Чтоб услыхал хоть один человек - Акутагава Рюноскэ
Мои книги, выпущенные «Сюнъёдо» и «Кайдзося», все до одной сгорели. Но, к счастью, лучшие из моих сборников, «Расёмон» и «Кукловод», ещё не все были распроданы в магазинах этих издательств и уцелели.
В будущем месяце мы с Кикути поедем вдвоём в Кумамото, но это ещё очень неопределённо. Если ты к тому времени ещё будешь в Бэппу, с удовольствием посетим тебя. Как я уже писал, если сможешь приехать в Токио, обязательно телеграфируй.
Твой Акутагава
Р. S. Ты всё ещё холостяк? А у меня двое сыновей.

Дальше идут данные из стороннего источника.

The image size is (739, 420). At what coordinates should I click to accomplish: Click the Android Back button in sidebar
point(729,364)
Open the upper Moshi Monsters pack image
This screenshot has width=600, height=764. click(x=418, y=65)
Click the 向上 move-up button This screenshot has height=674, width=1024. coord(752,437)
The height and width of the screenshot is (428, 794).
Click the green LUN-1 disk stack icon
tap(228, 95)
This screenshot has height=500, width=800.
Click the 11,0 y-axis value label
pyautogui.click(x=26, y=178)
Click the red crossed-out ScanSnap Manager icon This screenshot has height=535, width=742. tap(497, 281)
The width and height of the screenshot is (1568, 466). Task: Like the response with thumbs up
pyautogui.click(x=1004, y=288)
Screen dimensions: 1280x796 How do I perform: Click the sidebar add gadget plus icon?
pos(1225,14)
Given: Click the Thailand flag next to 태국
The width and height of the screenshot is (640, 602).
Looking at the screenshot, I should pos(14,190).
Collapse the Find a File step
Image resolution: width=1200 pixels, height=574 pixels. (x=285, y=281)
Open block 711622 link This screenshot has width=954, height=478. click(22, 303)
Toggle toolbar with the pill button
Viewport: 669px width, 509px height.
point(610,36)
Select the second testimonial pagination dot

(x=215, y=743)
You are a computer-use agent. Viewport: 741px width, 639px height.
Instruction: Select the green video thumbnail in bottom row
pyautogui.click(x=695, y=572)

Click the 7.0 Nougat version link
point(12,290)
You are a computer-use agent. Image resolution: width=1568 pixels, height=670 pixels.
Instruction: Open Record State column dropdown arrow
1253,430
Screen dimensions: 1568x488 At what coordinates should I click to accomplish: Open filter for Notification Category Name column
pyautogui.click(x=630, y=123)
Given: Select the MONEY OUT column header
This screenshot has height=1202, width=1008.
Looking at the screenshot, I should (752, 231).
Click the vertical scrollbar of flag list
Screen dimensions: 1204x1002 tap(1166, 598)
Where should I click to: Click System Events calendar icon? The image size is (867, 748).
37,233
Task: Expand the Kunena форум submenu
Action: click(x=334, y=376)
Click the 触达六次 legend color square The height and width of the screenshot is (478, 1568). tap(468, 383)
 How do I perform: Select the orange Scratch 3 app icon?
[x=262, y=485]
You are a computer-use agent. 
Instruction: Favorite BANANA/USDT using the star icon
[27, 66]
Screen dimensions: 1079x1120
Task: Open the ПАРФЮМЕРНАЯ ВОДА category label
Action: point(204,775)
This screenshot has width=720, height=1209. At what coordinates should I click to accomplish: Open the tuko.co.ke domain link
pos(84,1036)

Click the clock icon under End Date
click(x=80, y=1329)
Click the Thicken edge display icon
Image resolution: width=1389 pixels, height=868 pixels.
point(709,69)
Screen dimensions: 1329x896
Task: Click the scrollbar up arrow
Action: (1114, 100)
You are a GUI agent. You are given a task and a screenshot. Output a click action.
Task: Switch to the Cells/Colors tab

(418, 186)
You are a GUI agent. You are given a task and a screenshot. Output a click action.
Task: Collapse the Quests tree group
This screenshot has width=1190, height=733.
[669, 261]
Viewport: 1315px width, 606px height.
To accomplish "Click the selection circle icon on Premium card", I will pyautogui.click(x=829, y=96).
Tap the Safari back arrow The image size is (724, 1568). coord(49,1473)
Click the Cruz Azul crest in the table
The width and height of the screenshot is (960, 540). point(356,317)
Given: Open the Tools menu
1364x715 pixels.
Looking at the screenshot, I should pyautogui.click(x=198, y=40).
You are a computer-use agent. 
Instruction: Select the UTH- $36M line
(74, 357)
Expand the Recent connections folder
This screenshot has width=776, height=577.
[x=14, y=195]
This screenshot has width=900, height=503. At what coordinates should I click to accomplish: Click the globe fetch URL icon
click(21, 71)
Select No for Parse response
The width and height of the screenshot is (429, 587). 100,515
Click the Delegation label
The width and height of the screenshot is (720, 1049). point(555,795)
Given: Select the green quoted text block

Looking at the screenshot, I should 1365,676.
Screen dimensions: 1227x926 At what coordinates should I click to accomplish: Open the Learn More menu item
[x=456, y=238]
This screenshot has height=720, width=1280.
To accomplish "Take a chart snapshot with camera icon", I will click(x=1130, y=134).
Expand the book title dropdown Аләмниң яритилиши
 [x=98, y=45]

ПИСЬМО ТАКАХАСИ КЭНДЗИ[269]22 октября 1924 года, Табата
Такахаси Кэндзи-сама!
Извините, что пишу на бумаге для рукописей. Благодарю, что Вы снова написали мне. Я испытываю большую радость, что такой человек, как Вы, проявляющий столь большой интерес к науке, читает мои статьи. Итак, Ich-Roman. Вы должны согласиться, что, когда рассказчик пишет от своего имени (Ich) – это не обязательно автобиографический роман. Вам с Ямагаси, по-моему, здесь есть над чем подумать. Я скорее сторонник точки зрения Майера и Оферманса, но, если найду веские доказательства их неправоты, не остановлюсь перед тем, чтобы стать отступником. Так что и я подумаю, и Вы тоже ещё раз проанализируйте свои построения. Литераторы, всегда склонные делать поспешные выводы, пользуясь даже моими словами, трактуют: «Искусство долговечно, а жизнь коротка» – в чуждом для европейцев понимании. Теперь Ich-Drama[270]. Само появление этого термина не имеет никаких логических оснований. Точка зрения Диболь-да представляется мне более чем разумной. Возьмите хотя бы студентов немецкого отделения – большинство из них защищает Шиллера. Вам, я думаю, известна моя оценка Шиллера. В воскресенье я буду дома. Мне будет очень приятно, если меня навестит такой человек, как Вы, проявляющий столь большой интерес к науке, но, к сожалению, подобные посетители бывают у меня крайне редко. Меня донимает малоинтересная литературная молодёжь, будущие писатели, которые обожают упиваться ядовитыми миазмами, которыми окутана литература.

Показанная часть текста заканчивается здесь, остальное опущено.